Retype all of the entries precisely.

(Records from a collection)
_____

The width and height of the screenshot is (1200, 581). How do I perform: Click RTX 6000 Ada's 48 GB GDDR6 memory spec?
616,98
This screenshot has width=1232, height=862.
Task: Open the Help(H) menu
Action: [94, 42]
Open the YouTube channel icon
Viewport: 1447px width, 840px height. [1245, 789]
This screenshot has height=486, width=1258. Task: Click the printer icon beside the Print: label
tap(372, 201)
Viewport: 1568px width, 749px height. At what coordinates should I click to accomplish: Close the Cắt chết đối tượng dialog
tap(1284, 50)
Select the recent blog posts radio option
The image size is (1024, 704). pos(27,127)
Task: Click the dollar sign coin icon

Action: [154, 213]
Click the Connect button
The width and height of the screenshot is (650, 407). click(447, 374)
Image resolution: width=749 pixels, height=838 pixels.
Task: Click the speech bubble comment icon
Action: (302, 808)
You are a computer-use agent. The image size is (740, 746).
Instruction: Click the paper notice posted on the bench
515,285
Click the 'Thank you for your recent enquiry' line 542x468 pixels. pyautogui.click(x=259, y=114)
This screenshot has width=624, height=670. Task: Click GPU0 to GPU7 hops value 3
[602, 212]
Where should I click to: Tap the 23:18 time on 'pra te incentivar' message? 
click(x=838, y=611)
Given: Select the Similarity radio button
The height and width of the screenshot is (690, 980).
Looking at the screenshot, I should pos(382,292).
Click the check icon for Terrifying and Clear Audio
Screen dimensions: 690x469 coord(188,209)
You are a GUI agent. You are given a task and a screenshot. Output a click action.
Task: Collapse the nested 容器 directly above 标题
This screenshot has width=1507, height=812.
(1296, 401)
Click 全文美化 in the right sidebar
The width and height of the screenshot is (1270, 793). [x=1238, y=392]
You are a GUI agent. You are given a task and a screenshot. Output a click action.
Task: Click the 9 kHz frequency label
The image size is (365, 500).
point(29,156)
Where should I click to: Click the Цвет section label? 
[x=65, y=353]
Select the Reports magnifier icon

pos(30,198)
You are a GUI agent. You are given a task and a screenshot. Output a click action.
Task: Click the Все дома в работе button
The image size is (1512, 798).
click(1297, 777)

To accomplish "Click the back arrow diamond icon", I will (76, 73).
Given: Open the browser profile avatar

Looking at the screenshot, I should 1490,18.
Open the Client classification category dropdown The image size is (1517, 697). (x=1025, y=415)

_____

▶ Finished task:
The width and height of the screenshot is (1200, 581). How do I perform: Click RTX 6000 Ada's 48 GB GDDR6 memory spec?
616,98
This screenshot has width=1232, height=862.
Task: Open the Help(H) menu
Action: [94, 42]
Open the YouTube channel icon
Viewport: 1447px width, 840px height. [1245, 789]
This screenshot has height=486, width=1258. Task: Click the printer icon beside the Print: label
tap(372, 201)
Viewport: 1568px width, 749px height. At what coordinates should I click to accomplish: Close the Cắt chết đối tượng dialog
tap(1284, 50)
Select the recent blog posts radio option
The image size is (1024, 704). pos(27,127)
Task: Click the dollar sign coin icon

Action: [154, 213]
Click the Connect button
The width and height of the screenshot is (650, 407). click(447, 374)
Image resolution: width=749 pixels, height=838 pixels.
Task: Click the speech bubble comment icon
Action: (302, 808)
You are a computer-use agent. The image size is (740, 746).
Instruction: Click the paper notice posted on the bench
515,285
Click the 'Thank you for your recent enquiry' line 542x468 pixels. pyautogui.click(x=259, y=114)
This screenshot has width=624, height=670. Task: Click GPU0 to GPU7 hops value 3
[602, 212]
Where should I click to: Tap the 23:18 time on 'pra te incentivar' message? 
click(x=838, y=611)
Given: Select the Similarity radio button
The height and width of the screenshot is (690, 980).
Looking at the screenshot, I should pos(382,292).
Click the check icon for Terrifying and Clear Audio
Screen dimensions: 690x469 coord(188,209)
You are a GUI agent. You are given a task and a screenshot. Output a click action.
Task: Collapse the nested 容器 directly above 标题
This screenshot has width=1507, height=812.
(1296, 401)
Click 全文美化 in the right sidebar
The width and height of the screenshot is (1270, 793). [x=1238, y=392]
You are a GUI agent. You are given a task and a screenshot. Output a click action.
Task: Click the 9 kHz frequency label
The image size is (365, 500).
point(29,156)
Where should I click to: Click the Цвет section label? 
[x=65, y=353]
Select the Reports magnifier icon

pos(30,198)
You are a GUI agent. You are given a task and a screenshot. Output a click action.
Task: Click the Все дома в работе button
The image size is (1512, 798).
click(1297, 777)

To accomplish "Click the back arrow diamond icon", I will (76, 73).
Given: Open the browser profile avatar

Looking at the screenshot, I should 1490,18.
Open the Client classification category dropdown The image size is (1517, 697). (x=1025, y=415)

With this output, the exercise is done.